Seeing the movie for a second time at an industry screening on Tuesday night, I appreciated that it also manages a refreshingly non-prurient look at blooming sexuality. Weinstein purchased distribution rights days after the 2013 carnal lesbian drama "Blue is the Warmest Color" won Cannes' coveted Palme d'Or prize, but "Carol" operates under a different lexicon. Its sensual gaze is delicate instead of revealing, roving instead of voyeuristic, and it ensures the characters' progression never feels like a product of Hollywood schmaltz. That may leave some viewers cold, but wait for the final scene, where a single exchange -- which I won't spoil here -- becomes the year's finest cinematic moment.

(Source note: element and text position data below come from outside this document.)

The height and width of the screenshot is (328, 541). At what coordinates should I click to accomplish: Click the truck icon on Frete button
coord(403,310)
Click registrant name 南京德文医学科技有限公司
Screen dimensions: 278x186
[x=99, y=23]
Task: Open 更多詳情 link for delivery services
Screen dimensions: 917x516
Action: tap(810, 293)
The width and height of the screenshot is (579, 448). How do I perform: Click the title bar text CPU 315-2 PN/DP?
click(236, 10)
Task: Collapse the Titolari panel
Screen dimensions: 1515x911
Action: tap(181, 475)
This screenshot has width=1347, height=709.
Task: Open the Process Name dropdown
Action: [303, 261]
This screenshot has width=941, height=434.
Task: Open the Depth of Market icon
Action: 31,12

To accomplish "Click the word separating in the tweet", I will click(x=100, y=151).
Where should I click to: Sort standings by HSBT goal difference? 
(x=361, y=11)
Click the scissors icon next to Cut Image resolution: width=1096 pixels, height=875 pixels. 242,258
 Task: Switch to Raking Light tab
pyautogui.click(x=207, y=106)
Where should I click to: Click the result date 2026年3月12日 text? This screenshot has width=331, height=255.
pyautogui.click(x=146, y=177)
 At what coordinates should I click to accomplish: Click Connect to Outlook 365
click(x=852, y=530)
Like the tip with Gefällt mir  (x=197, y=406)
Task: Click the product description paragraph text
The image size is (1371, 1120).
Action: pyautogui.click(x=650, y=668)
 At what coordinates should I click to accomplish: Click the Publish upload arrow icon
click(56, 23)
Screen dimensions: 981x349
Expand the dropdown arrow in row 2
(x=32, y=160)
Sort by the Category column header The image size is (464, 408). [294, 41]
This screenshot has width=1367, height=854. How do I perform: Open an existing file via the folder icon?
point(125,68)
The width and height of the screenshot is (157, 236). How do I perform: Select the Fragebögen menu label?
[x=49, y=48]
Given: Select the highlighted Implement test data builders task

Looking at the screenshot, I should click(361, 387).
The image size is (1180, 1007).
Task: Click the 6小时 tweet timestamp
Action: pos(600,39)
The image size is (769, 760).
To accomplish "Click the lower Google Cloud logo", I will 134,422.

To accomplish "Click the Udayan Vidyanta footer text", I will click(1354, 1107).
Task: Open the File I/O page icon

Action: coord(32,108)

In an era where actors are no longer box-office draws on name alone, it is proof that movie stars do, in fact, still exist.
Complemented by a Carter Burwell score reminiscent of Philip Glass' music in "The Hours," "Carol" is a roaring achievement in contemporary film. Its patient storytelling and subtle characterization are unlike anything on the big screen right now, no matter how much you adore the impressive action sequences in "Mockingjay" or the chuckles of a caper like "The Night Before." I can't stop replaying scenes in my head because each one feels sublime, like a dream I had last night and cannot displace. I didn't cry at "Carol" the way I sobbed during "Room" or "Brooklyn" or even "The Martian," yet it's the most resonant film I've seen this year. Haynes has crafted a hallmark event so surreal you won't want to wake up.
*Actually, I liked "Mockingjay - Part 2" a lot, "The Night Before" is a tonally inconsistent series of likable clichés, and "Secret in Their Eyes" I sadly haven't caught yet.